As with the OST, our success and survival is not guaranteed, but GIF says we'll probably fail unless we soon make significant changes that more closely align with existing ecology, and that purely technological "fixes" are pie-in-the-sky and/or dangerous hubris.

A third outlook is one that most people are raised with in one version or another: We are the product of a creator deity with a vested interest in our fate, and this deity has the will to intervene, that is, to change the rules. A deep faith in this outlook — regardless of particular religion — is mostly incompatible with the other two, which are science-based as opposed to belief-based. Despite continuing sound and fury at the local level, this third outlook has had minimal influence on the general human trajectory for the past two centuries and will likely continue to wane.

At root, OST and GIF are opposed. For example, OST views exponential human population growth as an inevitable, almost preordained, asset — more human brains and experience to help figure it all out. GIF considers our population expansion as at best a loose cannon, and at worst a kind of ecological weapon of mass destruction.

So, are we queens or pawns? Are we headed for the stars or the fossil beds? Neither? Both?

As with most people, I find merit in both OST and GIF, but struggle. For example, I'd harbor less grief at the prospect of human extinction if it weren't certain that domestic dogs would exit with us. Most of us are salved or lulled by the daily duties of living: It is not "I think, therefore I am" but rather "I mow the lawn, therefore I am." Nevertheless, we all have an impact, and if we wish to be conscious, deliberate players on the world rostrum, how we act needs to be informed by some brand of philosophy.

In a recent special issue of National Geographic magazine, David Quammen wrote about the past, present and future of Yellowstone National Park and the surrounding territory. One focus of the article was the condition of three keystone species: bison, wolves and, most notably, grizzly bears. The harsh human colonization of the past century and a half has forced these animals to scramble for survival. After listing what people could do to help protect them and the greater Yellowstone ecosystem — none of it easy — Quammen notes, "But if the Yellowstone grizzly bear is expected to adapt, modify its behavior, and cope with new realities, shouldn't we be expected to do that too?"

----------------

=== Prompt A ===
Return everything in the text about OST and GIF from "As with the" down to "continue to wane.", copied word for word.
=== Prompt B ===
Write the next part of the text about OST and GIF, starting after its final sentence.

=== Data excerpts ===
----------------

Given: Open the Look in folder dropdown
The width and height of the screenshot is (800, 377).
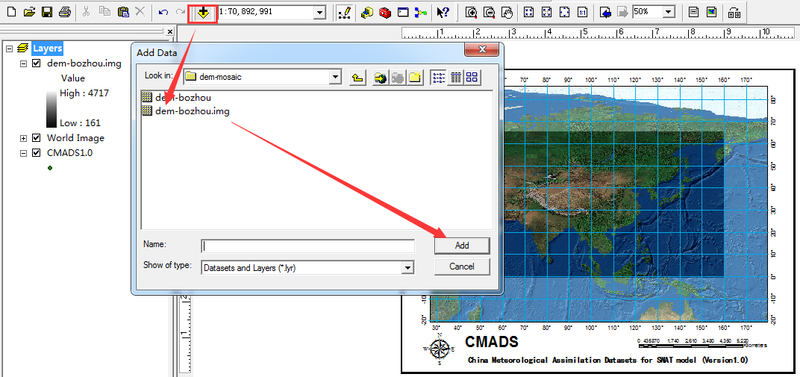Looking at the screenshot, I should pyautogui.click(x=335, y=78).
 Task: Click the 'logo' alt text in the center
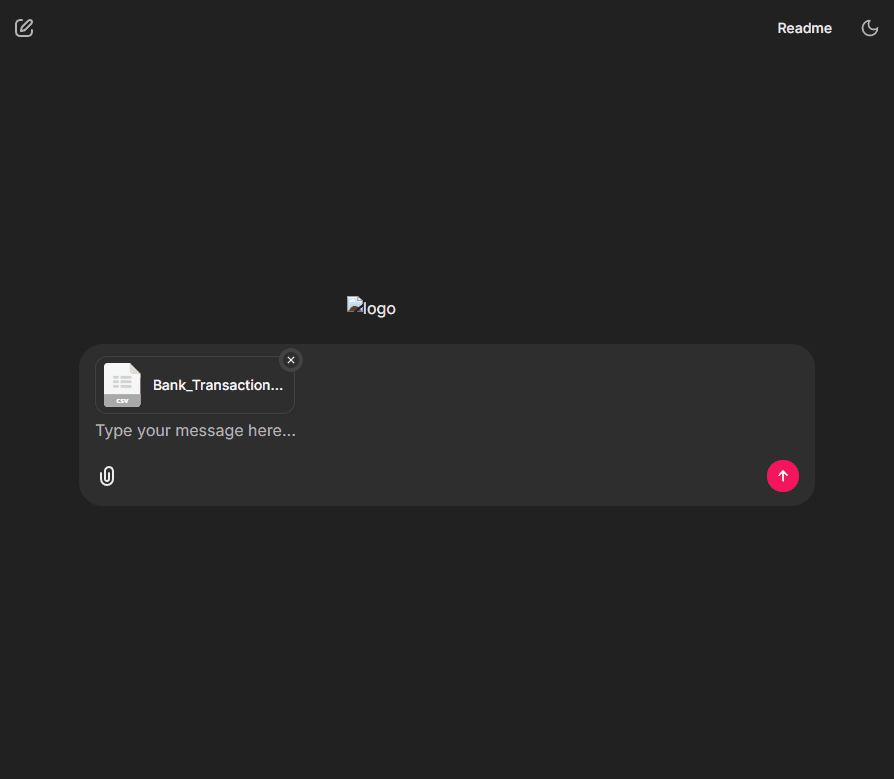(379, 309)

----------------

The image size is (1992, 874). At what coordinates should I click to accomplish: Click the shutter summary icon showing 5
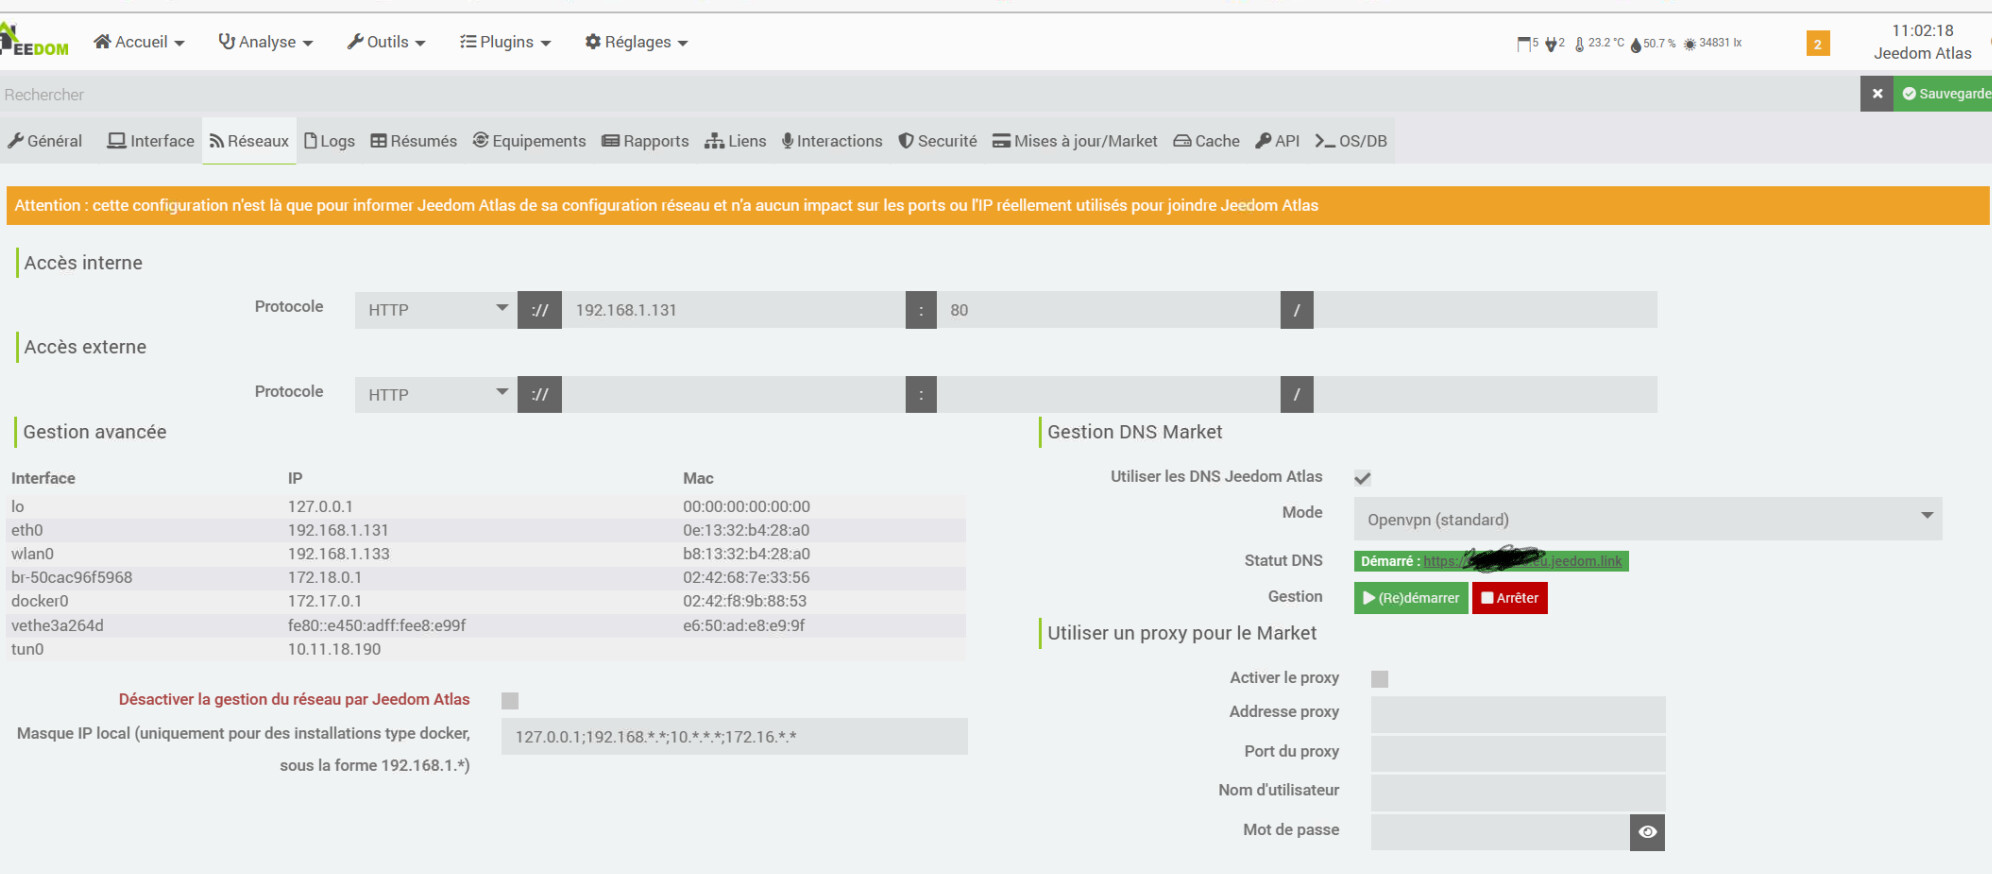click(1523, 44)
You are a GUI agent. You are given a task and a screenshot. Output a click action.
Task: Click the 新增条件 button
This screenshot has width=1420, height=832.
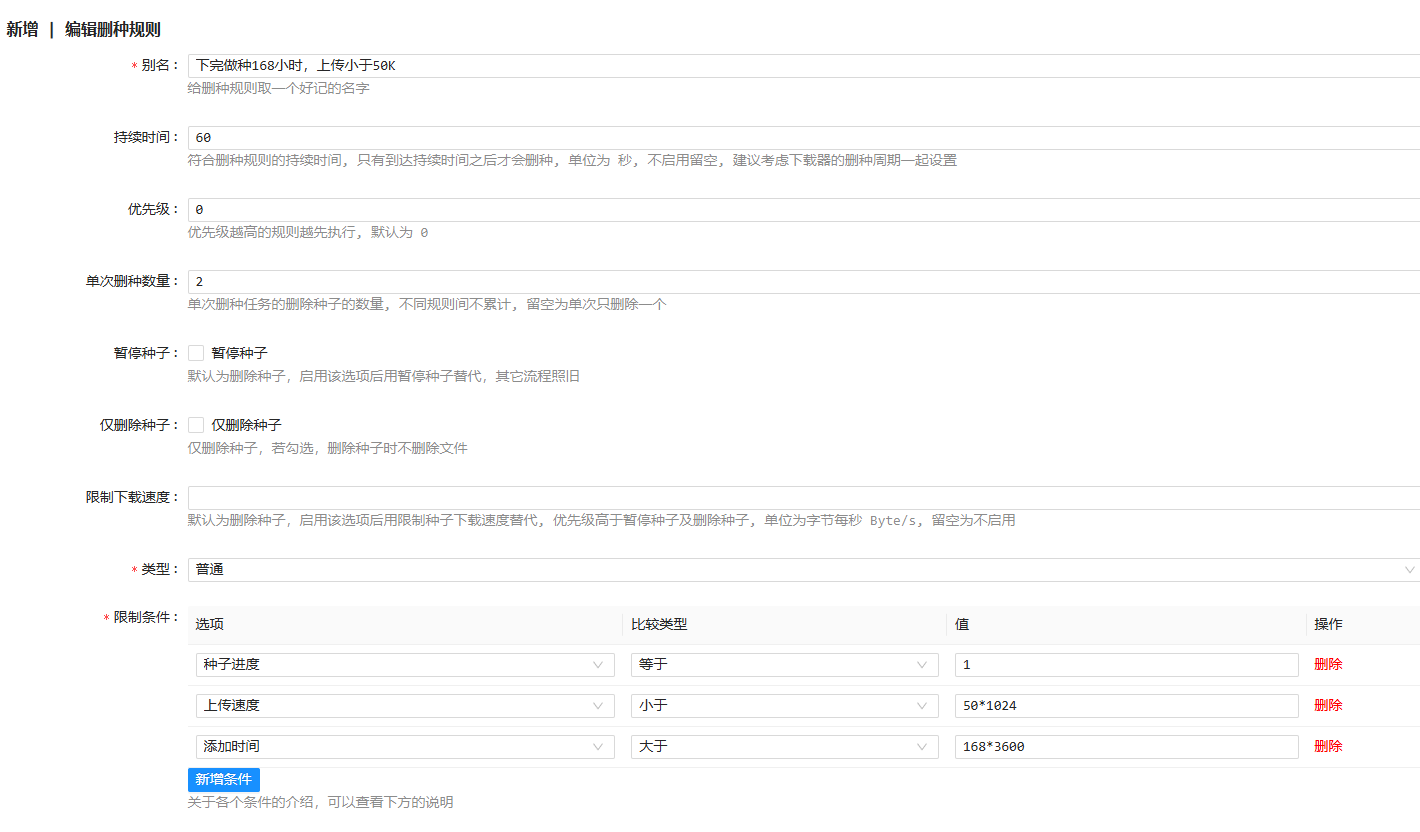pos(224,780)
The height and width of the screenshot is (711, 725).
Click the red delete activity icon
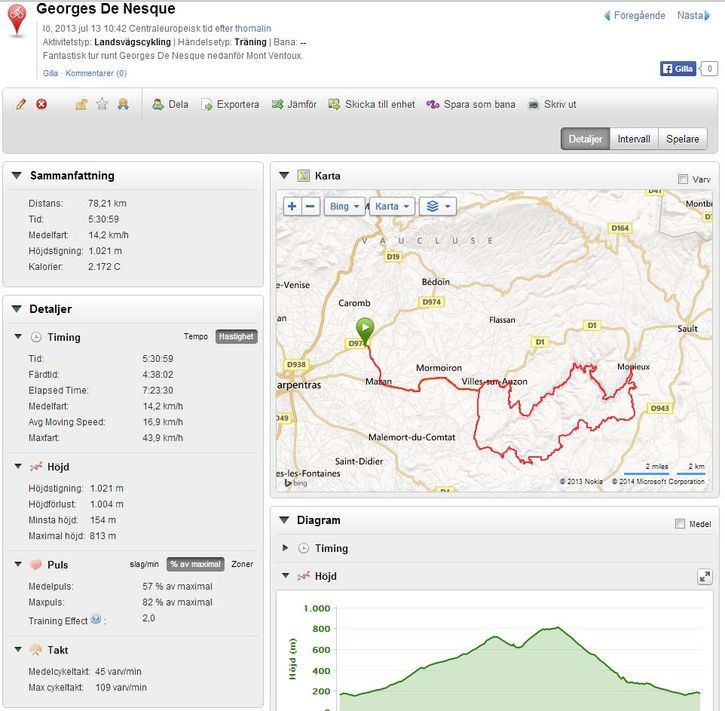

----------------

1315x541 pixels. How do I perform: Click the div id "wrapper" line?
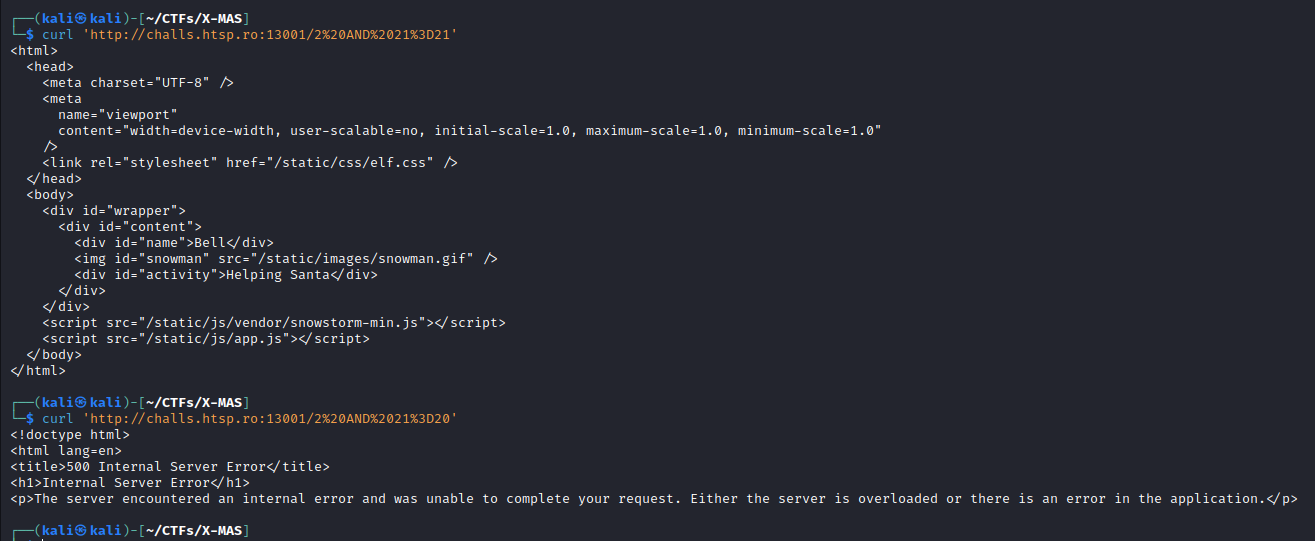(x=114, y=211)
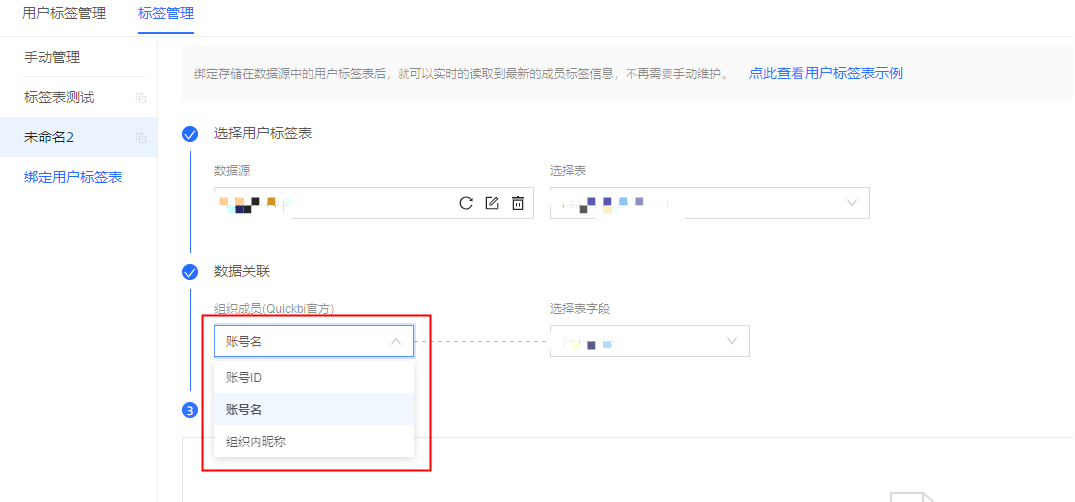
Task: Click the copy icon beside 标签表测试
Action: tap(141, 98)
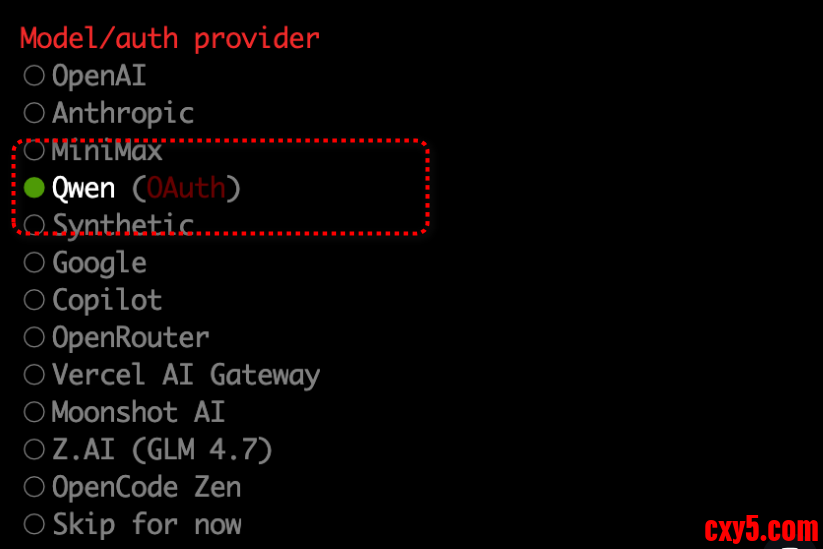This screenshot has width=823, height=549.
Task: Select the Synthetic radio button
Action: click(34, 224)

----------------

=== Exercise output A ===
As with the OST, our success and survival is not guaranteed, but GIF says we'll probably fail unless we soon make significant changes that more closely align with existing ecology, and that purely technological "fixes" are pie-in-the-sky and/or dangerous hubris.

A third outlook is one that most people are raised with in one version or another: We are the product of a creator deity with a vested interest in our fate, and this deity has the will to intervene, that is, to change the rules. A deep faith in this outlook — regardless of particular religion — is mostly incompatible with the other two, which are science-based as opposed to belief-based. Despite continuing sound and fury at the local level, this third outlook has had minimal influence on the general human trajectory for the past two centuries and will likely continue to wane.

=== Exercise output B ===
The GIF outlook would shout, "Yes!" The OST outlook would be ambivalent, with some even saying, "Save the grizzlies? They're doomed — get over it! There's a better world to come."

Whether anyone actually changes their behavior — willingly or unwillingly — is a separate issue, but it seems to me that not enough humans have consciously considered where they stand on the question of human destiny. In past eras, this responsibility defaulted to the third outlook, to priests and gods, and "ordinary" people focused on the chores of getting by. That is not sufficient. Especially in the energy-intensive developed world, the effect of getting by is too momentous to be accomplished mindlessly.

Both OST and GIF support a unique calling for we human animals. You can be a lump of protoplasm if you wish, aimlessly bobbing in the backwash of history, logging time between your unbidden birth and inevitable death, ceding responsibility to others. Or you can think and act from earned convictions and observations about what it means to be one of the 7-billion-plus of our race. We all have a role and a stake in how we (and the grizzlies) make out.

Kindly Grandpa's bumper sticker resonates: People suck. But only when they're blind to destiny. The Anthropocene has arrived. What will we do with our species and our planet?

Peter M. Leschak, of Side Lake, Minn., is the author of "Ghosts of the Fireground" and other books.